» WORK REQUIRED
Rewrite the lines below, replacing "disabled" with "inactive" and keeping everything else the same. Leave the pictures out of your version.

:: SUPPLIED INFORMATION

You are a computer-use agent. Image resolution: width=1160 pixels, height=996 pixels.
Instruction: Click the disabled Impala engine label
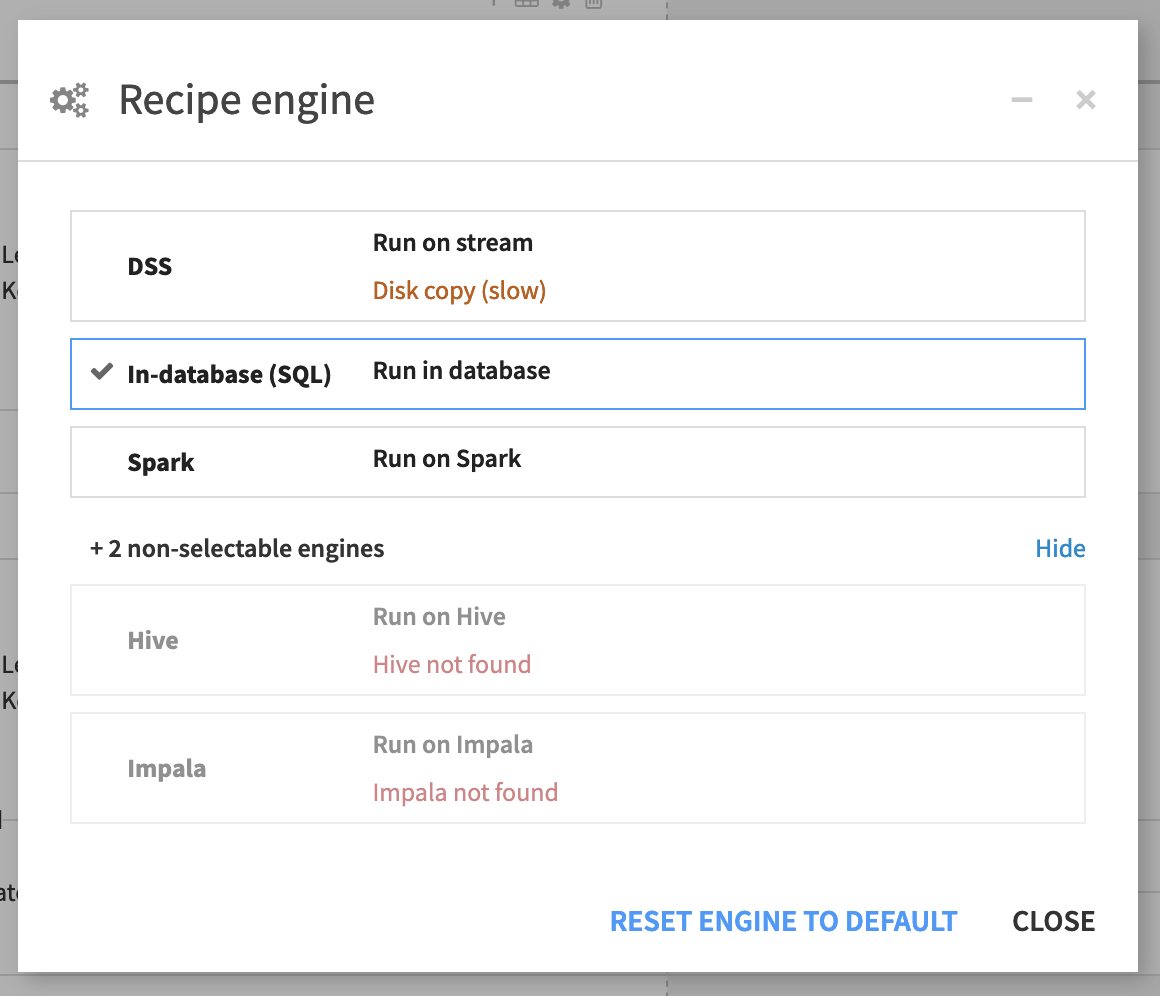pyautogui.click(x=167, y=769)
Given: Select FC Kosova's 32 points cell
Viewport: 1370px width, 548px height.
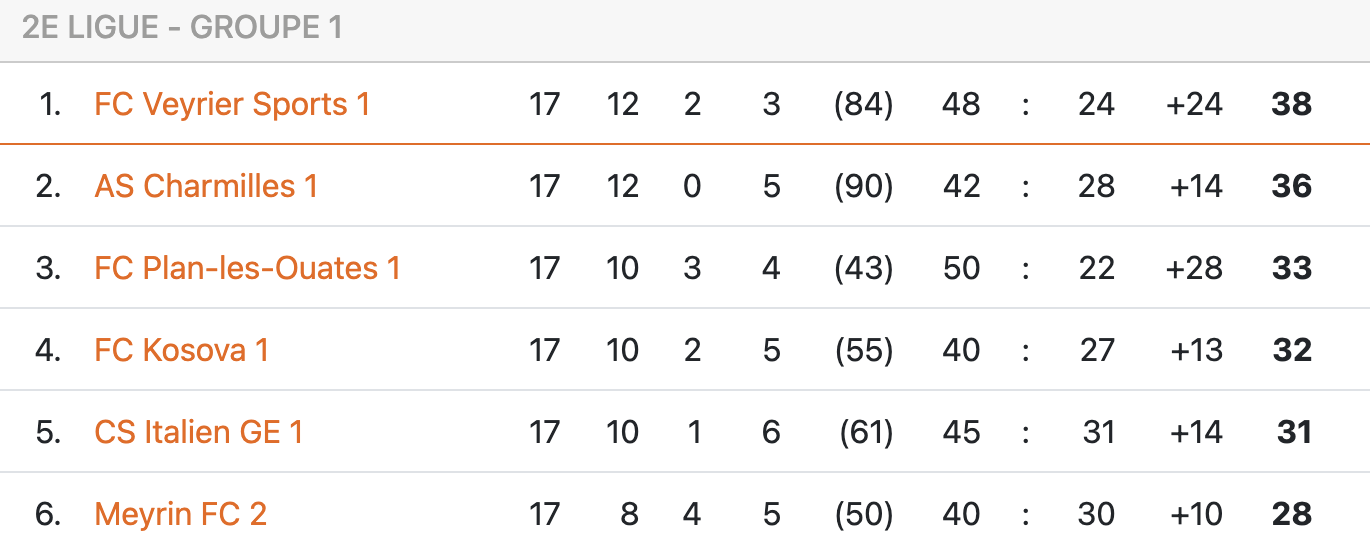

::::

» RESULT
You are a computer-use agent. Image resolution: width=1160 pixels, height=996 pixels.
Instruction: Click the inactive Impala engine label
pyautogui.click(x=167, y=769)
Given: Select FC Kosova's 32 points cell
Viewport: 1370px width, 548px height.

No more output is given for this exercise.